I’m nearly finished with the bookshelf that I mentioned in an earlier post, and I’ve had several observations during the process:

1.  Quality costs money for a reason.

2.  Screws are better than nails.

3.  The can of stain claims to cover 900 square feet, but a square foot of pine and a square foot of oak are not the same.  When it comes to pine, there’s no such thing as too much stain.

4.  Wood putty covers a host of sins.

5.  Don’t hide all the tool marks.  Modern industrial processes can produce flawless artifacts, but human beings show what they’ve done.

6.  Use proper ventilation when applying. . . um. . . oh, wow!  Double rainbow!  What was I saying?

7.  We’ve cut down all the old growth trees, so today’s wood is cross-grained and knotty.

8.  If I build it out of real wood instead of pressboard, that white elephant will hang around for a long time to come.

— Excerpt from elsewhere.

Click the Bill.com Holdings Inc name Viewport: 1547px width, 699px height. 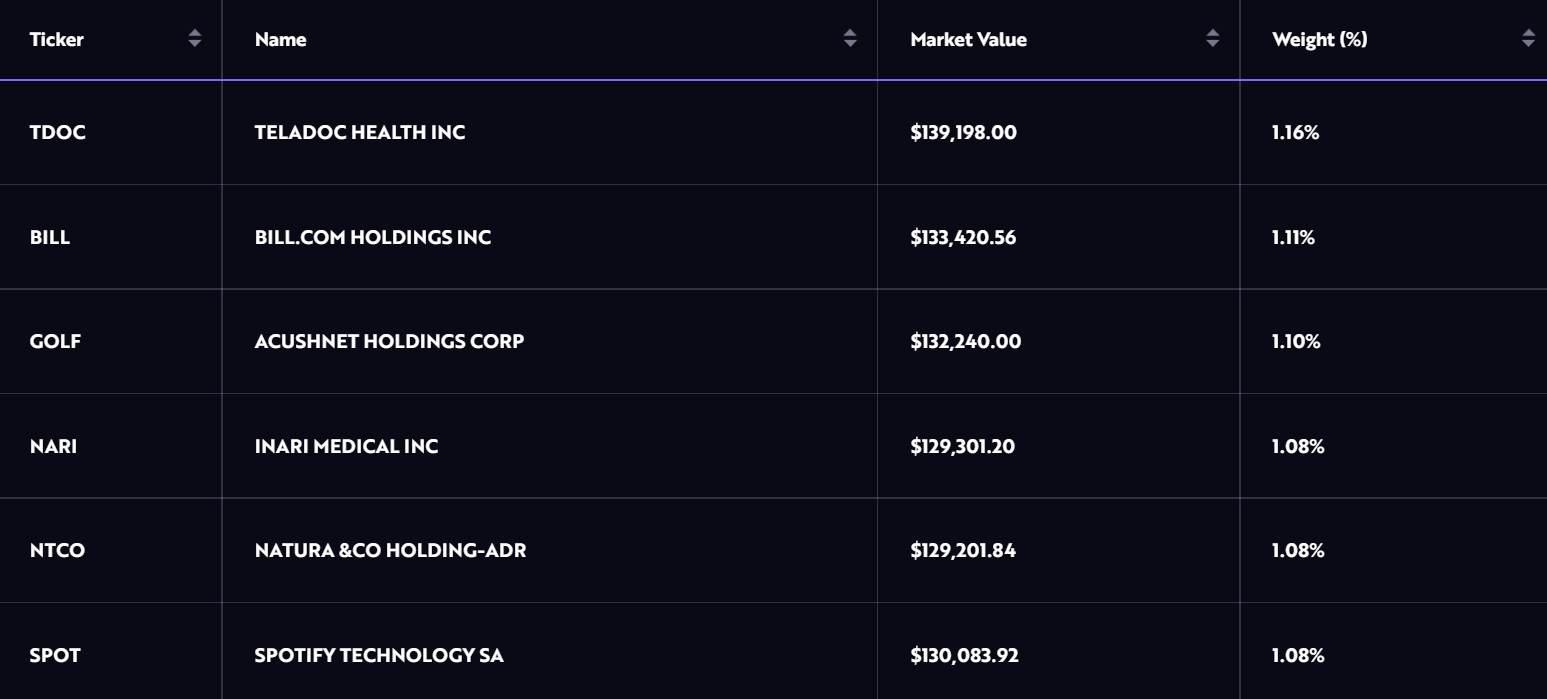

The deepest lesson, though, is the self interest in giving.  For the money that I’ve spent, I could have bought a decent present and had done with it, but I had fun building this piece.  I got to experiment with wood, working through the process and gaining as much as I’m giving.  I made the backing of the shelf out of 1″ x 12″ boards and got to practice joining three of them together with dowels and glue and then planing them smooth.

I’m not saying that it’s a lesser act to buy just the right present for someone when you know what that is exactly.  I’m also not suggesting that ’tis better to give than receive.  Giving is difficult, since really no one knows better what I want than I.  I like receiving gift cards to my favorite stores, and I think that wedding invitations ought to declare the bride and groom to be registered at all the better banks.  What I am saying is that there’s nothing wrong with getting both joy and value for oneself out of the act of giving.  Giving doesn’t have to be a Kantian duty that we don’t enjoy.

 

2 thoughts on “Woodworking Observations

  1. nrhatch

    The stain, it’s plain, stays mainly where you plane. 🙂

    Glad you enjoyed the journey of the joinery, dowels, and glue (!)

    Reply
  2. Patty

    Oh goodie! Homemade gifts are the best.

    I completely understand this statement:

    “For the money that I’ve spent, I could have bought a decent present and had done with it, but I had fun building this piece.”

    I recently completed a quilt for my cousin’s baby. For the amount of money I spent on that quilt, I could have paid the kid’s college tuition. I never would have gone to a store and bought something for that amount, but it’s not the same when you make it. Every piece of fabric, color combination and ripped out seam so I could sew it back together correctly brought me joy. A joy that I hope is transferred with the gift.

    That pleasure and sentiment can never be bought.